I am considering to apply for a sponsorship visa in order to bring my fiancee to Canada and live there permanently.

I am a citizen who's left Canada at a young age but I retained my citizenship, passport, SIN and all the other relevant paperwork.

We already started building a file with all the necessary documents in order to file an application however I still have a few questions:

1) How much money should I have in order to be approved as a sponsor? I am currently finishing a Bachelor of Commerce in Australia and trying to figure out which jobs to apply for while still in Australia to make some additional money. Nevertheless the biggest question is how much cash should I possess in order to be able to settle in Ontario.

2) How to demonstrate that I am genuinely willing to re-settle in Canada provided that I left the country with my parents while still under age and I do not necessarily have any family back there.

I am asking about that because I still don't know whether I'll work directly after landing in Toronto or I will do a Masters Degree first.

This is a bit of a tricky one because the fact of seeking a job seems a little bit difficult to demonstrate that I will be staying in Canada permanently... 

I can imagine that an offer from college would be better that _'looking for a job'_ but I am not sure whether this will happen or not...

3) When we get approved and are ready to go, how much time will we have to enter Canada after the application in successfully processed. 

Obviously we'll have to close everything down in Australia, sell all the stuff we have here and set up an international moving in order to get our stuff transferred to Canada. 

Hence I really don't want to be in position of missing the deadline and not being able to enter the country together with my fiancee.

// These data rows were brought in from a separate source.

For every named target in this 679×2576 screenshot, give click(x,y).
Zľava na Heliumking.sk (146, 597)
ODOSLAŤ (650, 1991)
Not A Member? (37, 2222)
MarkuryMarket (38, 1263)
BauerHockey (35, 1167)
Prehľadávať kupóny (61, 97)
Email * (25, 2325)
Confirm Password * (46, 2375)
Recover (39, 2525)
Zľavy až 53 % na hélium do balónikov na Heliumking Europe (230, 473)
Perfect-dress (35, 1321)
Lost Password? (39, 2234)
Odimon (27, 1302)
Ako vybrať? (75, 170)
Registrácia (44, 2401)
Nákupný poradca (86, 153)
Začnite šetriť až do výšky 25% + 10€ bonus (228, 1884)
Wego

All answers will be appreciated,

Cheers,


----------



## Auld Yin (Mar 10, 2009)

You should read Search

It will answer most of your questions.


----------



## beatitboss (Apr 1, 2014)

Auld Yin said:


> You should read Search
> 
> It will answer most of your questions.


hi there, thanks a lot for the link.

I couldn't really find all there relevant info there. The only thing I managed to confirm is that we need to enter the country before the permanent residency of my fiancee expires...


----------



## Auld Yin (Mar 10, 2009)

You didn't mention that your gf has PR status. If you're a citizen, as you claim, and gf has PR status then it's a non brainer. All you need to do us both come here, prove your statuses at POE and live here.


----------



## beatitboss (Apr 1, 2014)

Auld Yin said:


> You didn't mention that your gf has PR status. If you're a citizen, as you claim, and gf has PR status then it's a non brainer. All you need to do us both come here, prove your statuses at POE and live here.


Hi,
I actually did not express myself very consistently; she hasn't got a PR and she's never had one. 

I am a citizen willing to bring her over as common law partner or wife if we manage to get married in the meantime

- I said that we need to enter the country before her PR expires - in case she obtains it. I did not mention that - sorry for that.

So as I said, I want to make clear how much money should I possess, how to demonstrate that I am genuinely willing to resettle in the Canada and how long do we have to enter the country when my fiancee gets her COPR issued.

Again, sorry for the confusion,

Cheers,


----------